* INSTRUCTIONS TO FOLLOW:
Rewrite the material from the line containing "The height and width of the screenshot is (614, 1092)." through the line containing "The height and width of the screenshot is (720, 1280).", both included, as a Markdown table with the columns Row and Line. Give each line its row number and leave out any blank lines.

* LISTED ENTRIES:
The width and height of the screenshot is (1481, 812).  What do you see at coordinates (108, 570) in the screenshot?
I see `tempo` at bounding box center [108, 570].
* * *
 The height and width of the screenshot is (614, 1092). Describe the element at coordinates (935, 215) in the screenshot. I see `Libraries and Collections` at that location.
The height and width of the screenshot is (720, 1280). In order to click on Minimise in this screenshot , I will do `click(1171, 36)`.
* * *
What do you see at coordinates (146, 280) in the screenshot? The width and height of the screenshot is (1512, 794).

* EXERCISE OUTPUT:
| Row | Line |
|---|---|
| 1 |  The height and width of the screenshot is (614, 1092). Describe the element at coordinates (935, 215) in the screenshot. I see `Libraries and Collections` at that location. |
| 2 | The height and width of the screenshot is (720, 1280). In order to click on Minimise in this screenshot , I will do `click(1171, 36)`. |